Despite a falloff in world air traffic since early 2020, Ted Stevens Anchorage International Airport (PANC) in Alaska still represents a stopover point for thousands of airline and business-aviation flights between North America and Asia, as well as thousands of local general aviation and military airplanes. Visitors will notice that many of those local GA aircraft are mounted on floats, so they can freely move between PANC and the nearby Lake Hood Seaplane Base. About the terrain transient pilots can expect, city-data.com says: “The Chugach Mountains to the east have a general elevation of 4,000 to 5,000 feet, with peaks from 8,000 to 10,000 feet. These mountains block warm air from the Gulf of Mexico, keeping precipitation relatively low.”
Anchorage ILS Runway 15
Key Takeaways:
- DME (or a suitable substitute like GPS) is explicitly required to fly the ILS Runway 15 approach into Ted Stevens Anchorage International Airport (PANC).

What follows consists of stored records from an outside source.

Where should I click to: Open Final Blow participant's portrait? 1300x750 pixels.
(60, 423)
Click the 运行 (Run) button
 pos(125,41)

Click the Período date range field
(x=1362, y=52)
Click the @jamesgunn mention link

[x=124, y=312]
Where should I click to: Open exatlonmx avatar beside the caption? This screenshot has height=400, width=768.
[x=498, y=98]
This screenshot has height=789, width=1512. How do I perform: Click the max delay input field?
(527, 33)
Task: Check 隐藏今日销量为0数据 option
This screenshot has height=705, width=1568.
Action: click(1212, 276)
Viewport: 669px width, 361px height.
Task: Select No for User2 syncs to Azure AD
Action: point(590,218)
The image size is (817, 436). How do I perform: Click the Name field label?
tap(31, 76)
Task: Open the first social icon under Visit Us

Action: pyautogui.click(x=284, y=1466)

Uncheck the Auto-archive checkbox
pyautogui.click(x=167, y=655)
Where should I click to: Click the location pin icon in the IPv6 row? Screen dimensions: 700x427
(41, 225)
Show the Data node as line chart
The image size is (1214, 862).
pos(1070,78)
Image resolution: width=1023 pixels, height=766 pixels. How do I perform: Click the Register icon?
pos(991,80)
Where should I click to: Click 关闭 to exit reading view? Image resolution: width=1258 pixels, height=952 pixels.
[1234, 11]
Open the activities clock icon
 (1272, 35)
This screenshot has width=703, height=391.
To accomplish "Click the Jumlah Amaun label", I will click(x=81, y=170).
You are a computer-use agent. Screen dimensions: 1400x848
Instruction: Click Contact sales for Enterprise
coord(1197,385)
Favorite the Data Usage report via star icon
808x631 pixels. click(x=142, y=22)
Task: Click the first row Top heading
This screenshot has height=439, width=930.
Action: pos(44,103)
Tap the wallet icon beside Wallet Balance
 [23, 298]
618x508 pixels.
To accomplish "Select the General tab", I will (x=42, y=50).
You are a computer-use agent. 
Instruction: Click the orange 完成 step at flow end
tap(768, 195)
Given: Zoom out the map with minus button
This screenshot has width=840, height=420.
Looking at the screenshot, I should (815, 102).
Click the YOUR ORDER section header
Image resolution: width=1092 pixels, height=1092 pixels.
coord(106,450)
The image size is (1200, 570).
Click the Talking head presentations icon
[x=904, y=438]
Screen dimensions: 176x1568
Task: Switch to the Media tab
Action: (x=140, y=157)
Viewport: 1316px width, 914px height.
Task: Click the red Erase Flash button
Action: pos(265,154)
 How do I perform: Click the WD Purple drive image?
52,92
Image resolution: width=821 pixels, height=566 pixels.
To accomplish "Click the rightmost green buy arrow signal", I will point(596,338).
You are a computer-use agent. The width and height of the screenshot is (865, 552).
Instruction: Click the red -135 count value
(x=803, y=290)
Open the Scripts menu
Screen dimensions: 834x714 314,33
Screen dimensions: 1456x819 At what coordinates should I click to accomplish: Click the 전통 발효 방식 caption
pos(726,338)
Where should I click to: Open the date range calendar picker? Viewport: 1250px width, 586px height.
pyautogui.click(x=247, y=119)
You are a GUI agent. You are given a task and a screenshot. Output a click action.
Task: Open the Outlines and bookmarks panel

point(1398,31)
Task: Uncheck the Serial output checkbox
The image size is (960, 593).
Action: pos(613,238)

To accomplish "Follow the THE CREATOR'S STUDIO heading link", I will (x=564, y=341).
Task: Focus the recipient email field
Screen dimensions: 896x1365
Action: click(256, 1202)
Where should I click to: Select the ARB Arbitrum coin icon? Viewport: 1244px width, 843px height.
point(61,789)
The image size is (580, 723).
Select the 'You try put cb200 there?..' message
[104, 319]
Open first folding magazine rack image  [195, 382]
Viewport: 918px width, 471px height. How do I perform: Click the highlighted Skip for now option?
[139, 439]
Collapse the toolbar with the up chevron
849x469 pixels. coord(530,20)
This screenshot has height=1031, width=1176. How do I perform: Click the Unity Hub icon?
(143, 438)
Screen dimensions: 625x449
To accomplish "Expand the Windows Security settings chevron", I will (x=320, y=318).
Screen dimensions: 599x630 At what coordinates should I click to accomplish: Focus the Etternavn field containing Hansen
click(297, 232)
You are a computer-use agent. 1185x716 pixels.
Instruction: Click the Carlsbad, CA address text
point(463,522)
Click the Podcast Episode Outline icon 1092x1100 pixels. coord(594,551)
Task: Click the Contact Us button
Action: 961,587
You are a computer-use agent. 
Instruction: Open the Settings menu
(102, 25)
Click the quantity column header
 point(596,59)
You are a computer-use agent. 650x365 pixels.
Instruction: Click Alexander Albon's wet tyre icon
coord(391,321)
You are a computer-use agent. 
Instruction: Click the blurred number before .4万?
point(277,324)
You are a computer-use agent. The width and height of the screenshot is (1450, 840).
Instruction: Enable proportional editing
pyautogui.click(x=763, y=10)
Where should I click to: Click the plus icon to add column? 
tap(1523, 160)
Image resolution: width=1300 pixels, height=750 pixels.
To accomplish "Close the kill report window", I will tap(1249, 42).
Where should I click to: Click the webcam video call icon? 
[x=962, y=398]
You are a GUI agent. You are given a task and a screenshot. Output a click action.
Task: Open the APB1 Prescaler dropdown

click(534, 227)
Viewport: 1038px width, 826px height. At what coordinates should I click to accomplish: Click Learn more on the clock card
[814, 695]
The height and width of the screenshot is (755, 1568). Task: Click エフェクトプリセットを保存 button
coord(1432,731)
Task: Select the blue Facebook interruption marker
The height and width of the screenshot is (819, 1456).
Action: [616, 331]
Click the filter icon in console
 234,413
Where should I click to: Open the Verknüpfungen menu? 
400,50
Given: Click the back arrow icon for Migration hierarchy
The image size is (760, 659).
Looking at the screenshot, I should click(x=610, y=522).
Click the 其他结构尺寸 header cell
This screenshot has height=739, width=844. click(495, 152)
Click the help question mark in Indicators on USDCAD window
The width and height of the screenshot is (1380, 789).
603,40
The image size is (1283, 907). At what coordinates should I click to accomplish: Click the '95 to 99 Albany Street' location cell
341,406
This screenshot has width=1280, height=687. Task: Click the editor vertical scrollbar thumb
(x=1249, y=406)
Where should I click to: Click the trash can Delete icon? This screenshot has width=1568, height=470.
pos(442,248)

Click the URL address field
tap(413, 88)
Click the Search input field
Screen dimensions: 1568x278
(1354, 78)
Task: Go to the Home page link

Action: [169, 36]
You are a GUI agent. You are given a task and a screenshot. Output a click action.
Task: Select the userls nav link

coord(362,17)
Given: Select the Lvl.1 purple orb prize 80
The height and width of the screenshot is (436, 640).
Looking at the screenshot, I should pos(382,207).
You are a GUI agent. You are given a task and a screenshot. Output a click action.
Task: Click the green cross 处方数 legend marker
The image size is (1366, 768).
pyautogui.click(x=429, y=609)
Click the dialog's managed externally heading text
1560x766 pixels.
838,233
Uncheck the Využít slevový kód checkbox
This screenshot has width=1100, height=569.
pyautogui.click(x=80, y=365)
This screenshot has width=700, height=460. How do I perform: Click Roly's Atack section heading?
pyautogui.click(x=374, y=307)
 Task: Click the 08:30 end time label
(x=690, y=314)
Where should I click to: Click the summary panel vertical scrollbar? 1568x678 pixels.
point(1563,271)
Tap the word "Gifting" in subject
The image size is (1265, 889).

- The procedure involves DME arcs from the Anchorage VOR (TED) to intercept the localizer, requiring pilots to carefully switch from VOR-based DME to ILS localizer DME data.
- Two distinct missed approach procedures are published, both leading to the JUKEP holding fix, but differing in the VOR/DME source used (either TED or Kenai VOR).
- Only ILS minimums are published for this approach, meaning it cannot be flown as a non-precision (localizer-only) approach or used for circling to land on another runway.